## Exercise directions
The string "agent" appears in some lines of the entries that follow; copy each such line.
# # # #
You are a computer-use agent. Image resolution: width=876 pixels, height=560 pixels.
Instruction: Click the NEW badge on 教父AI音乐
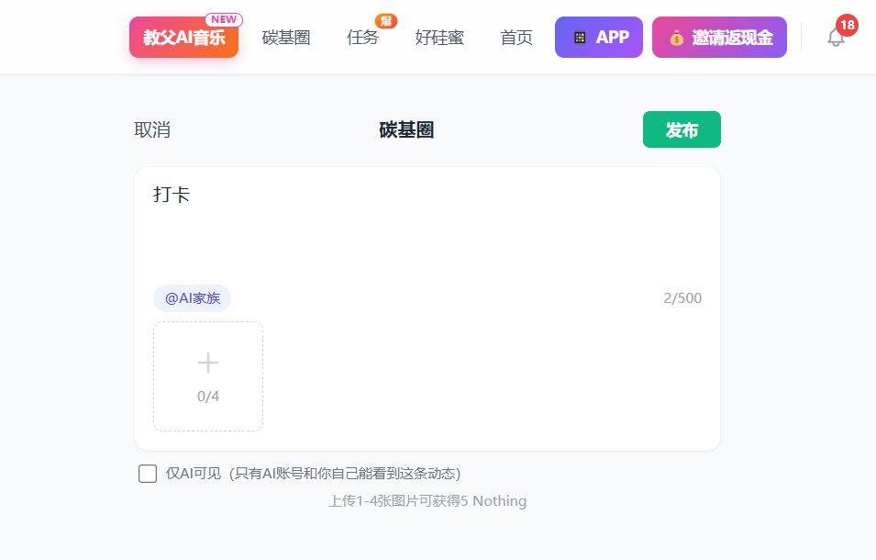click(x=224, y=19)
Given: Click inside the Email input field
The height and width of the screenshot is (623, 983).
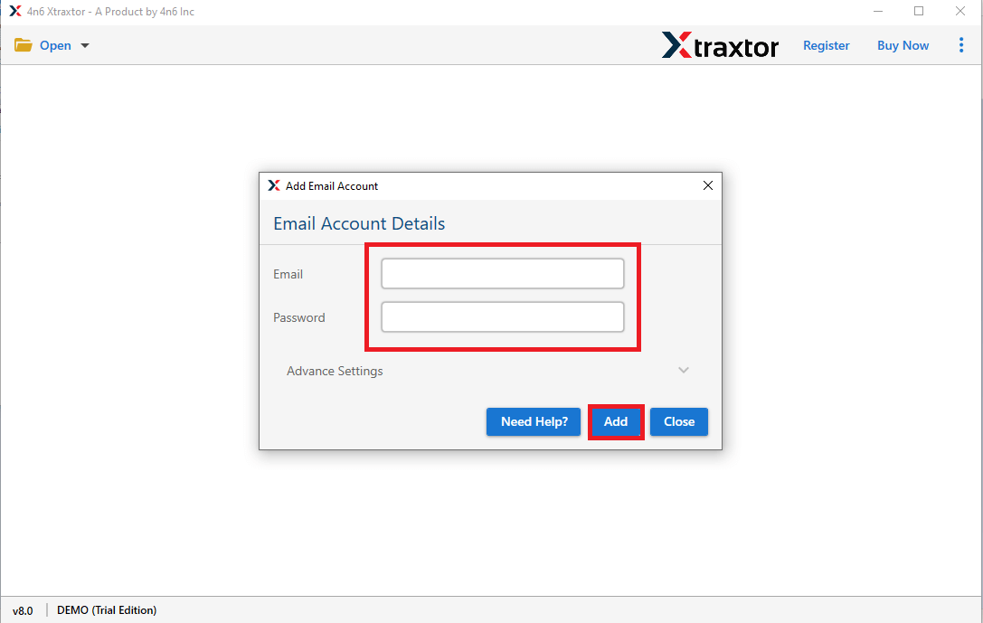Looking at the screenshot, I should point(502,273).
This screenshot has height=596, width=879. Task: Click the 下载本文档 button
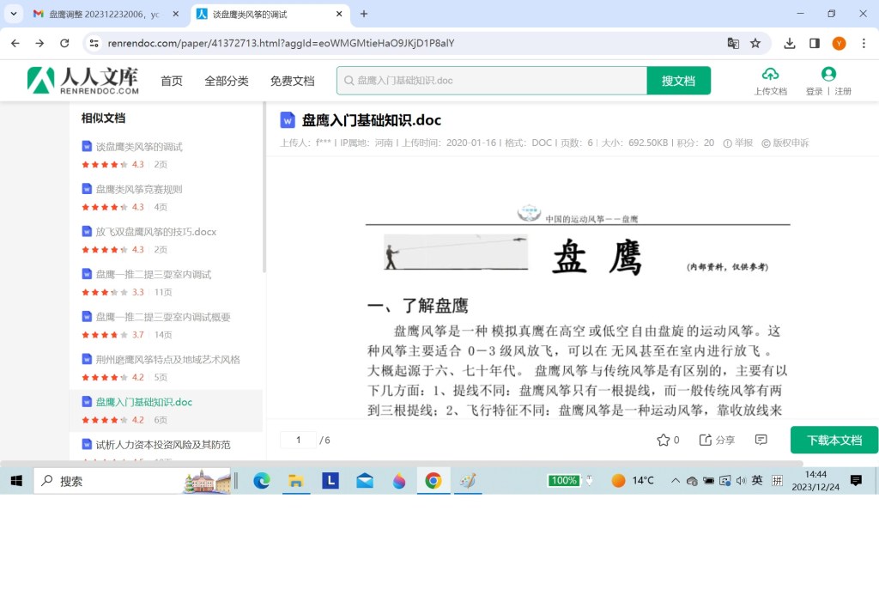[834, 440]
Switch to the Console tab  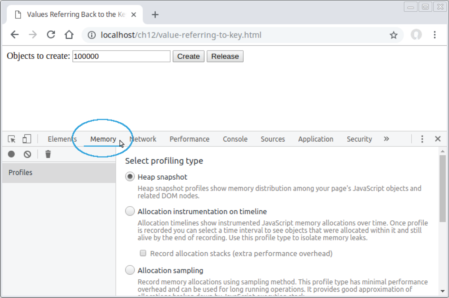click(235, 139)
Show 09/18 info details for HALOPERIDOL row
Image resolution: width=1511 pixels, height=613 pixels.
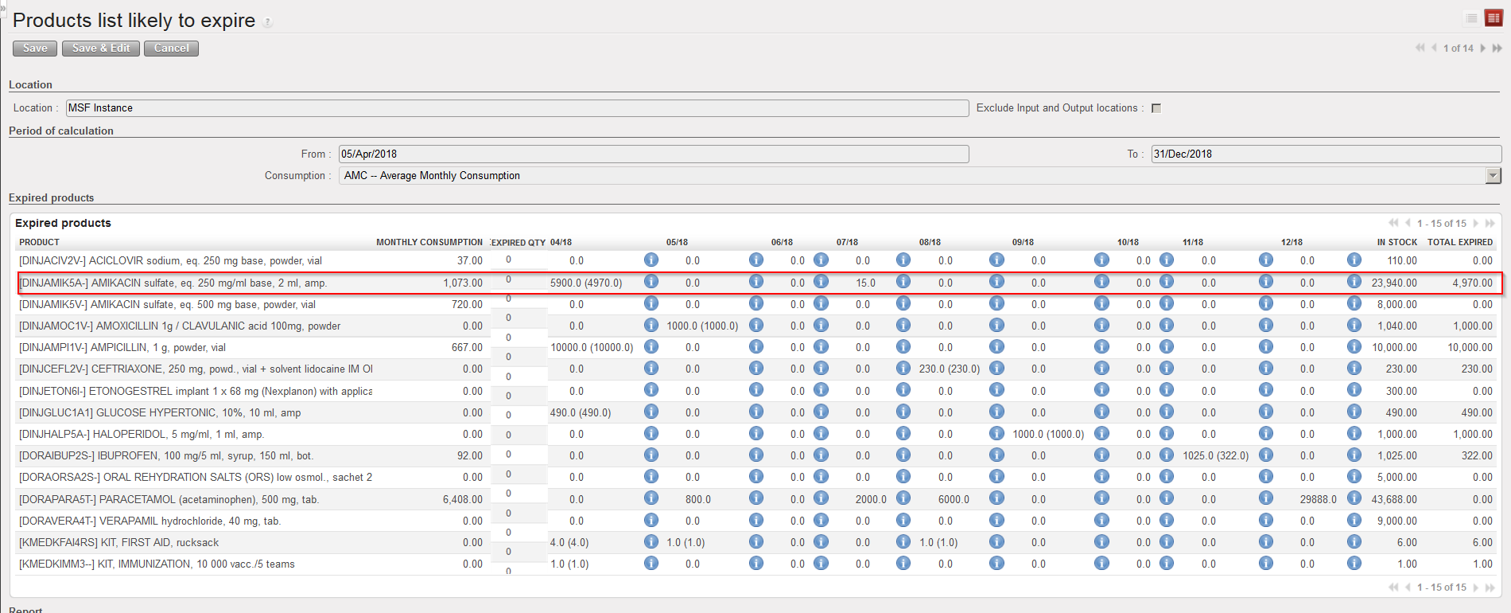[x=1101, y=433]
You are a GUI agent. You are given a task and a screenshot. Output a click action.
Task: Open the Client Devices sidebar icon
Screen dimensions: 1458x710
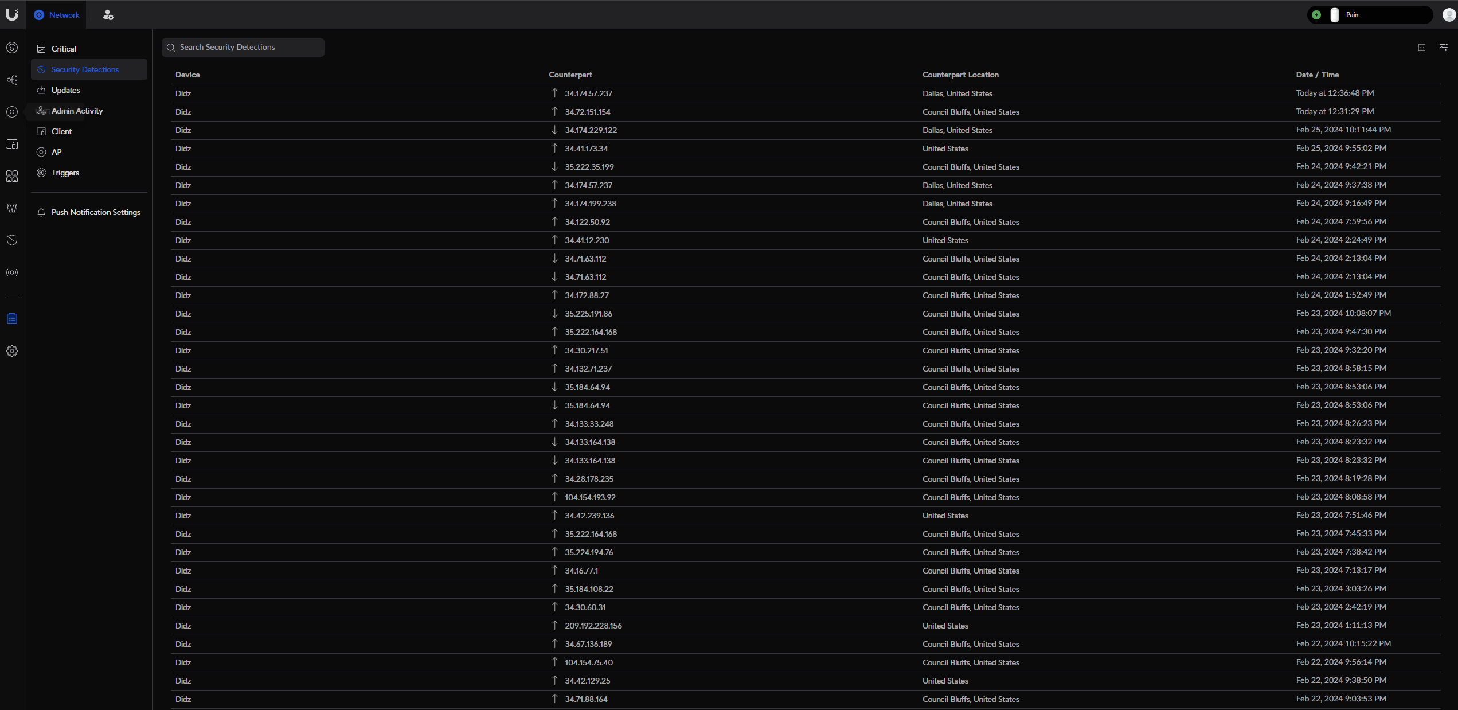[12, 144]
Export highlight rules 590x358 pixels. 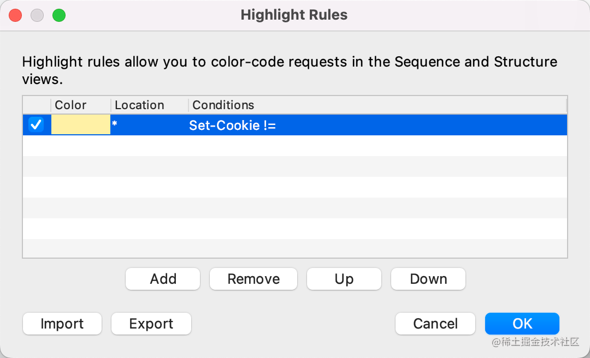click(151, 324)
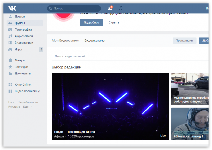This screenshot has width=212, height=150.
Task: Open Audio (Аудиозаписи) sidebar icon
Action: click(10, 36)
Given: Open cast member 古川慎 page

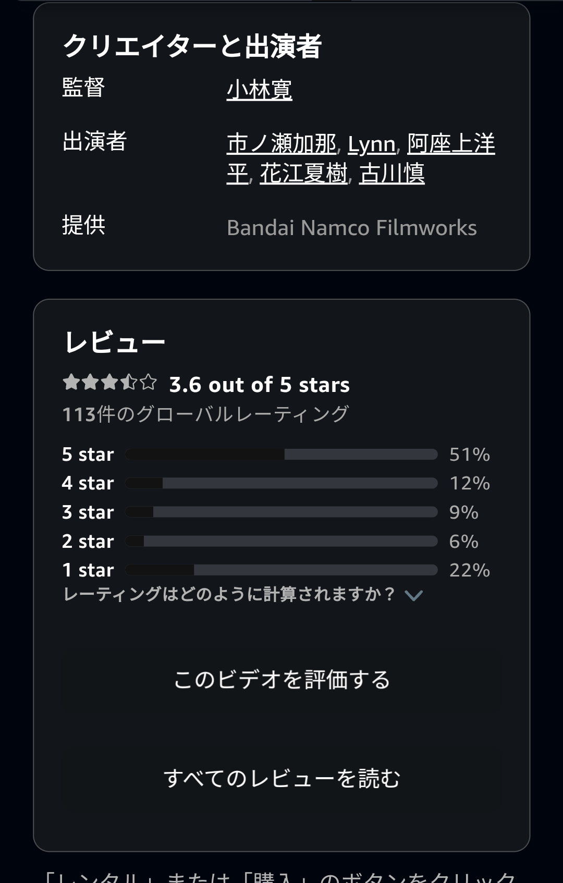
# # # #
## Answer for the task
You are a computer-use agent. Image resolution: width=876 pixels, height=560 pixels.
You are a GUI agent. You are given a task and a screenshot. Output a click action.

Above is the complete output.